- TASK TO CARRY OUT
Among the records below, find each line bearing the word "computer" and copy it.

- INFORMATION PROVIDED
■ ■ ■ ■

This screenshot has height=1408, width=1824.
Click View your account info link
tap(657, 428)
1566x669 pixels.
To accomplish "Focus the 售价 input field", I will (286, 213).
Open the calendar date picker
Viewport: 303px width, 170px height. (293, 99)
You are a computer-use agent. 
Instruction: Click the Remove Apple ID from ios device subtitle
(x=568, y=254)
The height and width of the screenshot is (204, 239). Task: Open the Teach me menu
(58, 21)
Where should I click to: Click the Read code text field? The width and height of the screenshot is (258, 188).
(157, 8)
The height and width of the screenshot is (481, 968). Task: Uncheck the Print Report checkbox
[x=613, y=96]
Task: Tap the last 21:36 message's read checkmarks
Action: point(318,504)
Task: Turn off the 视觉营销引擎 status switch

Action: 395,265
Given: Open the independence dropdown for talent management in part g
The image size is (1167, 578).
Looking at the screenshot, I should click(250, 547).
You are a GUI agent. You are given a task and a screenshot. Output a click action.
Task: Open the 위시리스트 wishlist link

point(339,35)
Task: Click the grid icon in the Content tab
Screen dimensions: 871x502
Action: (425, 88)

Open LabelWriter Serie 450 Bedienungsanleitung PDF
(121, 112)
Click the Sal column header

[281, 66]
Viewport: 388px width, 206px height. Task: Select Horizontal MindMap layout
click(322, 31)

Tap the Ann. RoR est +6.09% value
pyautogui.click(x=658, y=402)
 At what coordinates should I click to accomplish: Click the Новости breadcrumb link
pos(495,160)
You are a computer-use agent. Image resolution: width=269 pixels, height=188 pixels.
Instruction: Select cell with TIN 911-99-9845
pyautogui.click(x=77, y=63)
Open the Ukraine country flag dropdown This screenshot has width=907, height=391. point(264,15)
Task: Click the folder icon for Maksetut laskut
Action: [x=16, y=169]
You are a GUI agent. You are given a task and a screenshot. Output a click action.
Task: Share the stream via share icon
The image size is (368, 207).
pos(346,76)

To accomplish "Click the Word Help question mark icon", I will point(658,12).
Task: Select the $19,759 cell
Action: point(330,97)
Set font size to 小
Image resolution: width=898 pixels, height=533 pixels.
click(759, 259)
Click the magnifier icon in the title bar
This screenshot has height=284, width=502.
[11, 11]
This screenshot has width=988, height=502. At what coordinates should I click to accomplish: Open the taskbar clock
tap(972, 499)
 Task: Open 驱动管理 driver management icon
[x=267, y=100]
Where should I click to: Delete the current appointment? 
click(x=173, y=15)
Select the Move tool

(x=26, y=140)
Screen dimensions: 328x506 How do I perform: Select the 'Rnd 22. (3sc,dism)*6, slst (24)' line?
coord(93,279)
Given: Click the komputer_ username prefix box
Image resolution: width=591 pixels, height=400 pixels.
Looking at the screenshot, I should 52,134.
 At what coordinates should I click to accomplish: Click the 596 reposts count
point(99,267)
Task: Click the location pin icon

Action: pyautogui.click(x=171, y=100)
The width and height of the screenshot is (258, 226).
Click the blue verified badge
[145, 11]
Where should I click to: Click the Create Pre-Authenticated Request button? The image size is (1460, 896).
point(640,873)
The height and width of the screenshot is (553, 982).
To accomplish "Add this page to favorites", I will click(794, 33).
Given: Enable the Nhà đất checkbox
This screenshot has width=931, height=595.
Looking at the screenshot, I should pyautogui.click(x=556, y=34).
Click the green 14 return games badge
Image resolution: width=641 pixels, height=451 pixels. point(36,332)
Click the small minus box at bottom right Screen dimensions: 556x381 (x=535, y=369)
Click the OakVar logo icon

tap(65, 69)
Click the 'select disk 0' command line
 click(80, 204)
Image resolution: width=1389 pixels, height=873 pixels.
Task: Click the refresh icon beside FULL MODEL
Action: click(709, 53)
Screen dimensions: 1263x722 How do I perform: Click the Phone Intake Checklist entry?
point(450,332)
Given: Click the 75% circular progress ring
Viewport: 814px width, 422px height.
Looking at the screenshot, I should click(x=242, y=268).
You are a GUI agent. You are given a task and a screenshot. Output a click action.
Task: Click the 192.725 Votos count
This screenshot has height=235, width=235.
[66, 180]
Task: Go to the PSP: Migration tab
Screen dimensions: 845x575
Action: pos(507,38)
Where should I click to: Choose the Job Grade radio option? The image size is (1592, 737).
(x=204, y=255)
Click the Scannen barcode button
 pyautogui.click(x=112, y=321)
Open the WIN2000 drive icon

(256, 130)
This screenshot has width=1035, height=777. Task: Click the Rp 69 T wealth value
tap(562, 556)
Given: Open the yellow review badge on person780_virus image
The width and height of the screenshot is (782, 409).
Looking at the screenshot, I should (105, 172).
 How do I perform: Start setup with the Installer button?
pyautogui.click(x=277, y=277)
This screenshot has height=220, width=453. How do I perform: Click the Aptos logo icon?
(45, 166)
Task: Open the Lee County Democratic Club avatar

■ ■ ■ ■

- SOLUTION FOR THIS PROBLEM
You are a computer-use agent. 
You are a computer-use agent. Image resolution: width=269 pixels, height=188 pixels.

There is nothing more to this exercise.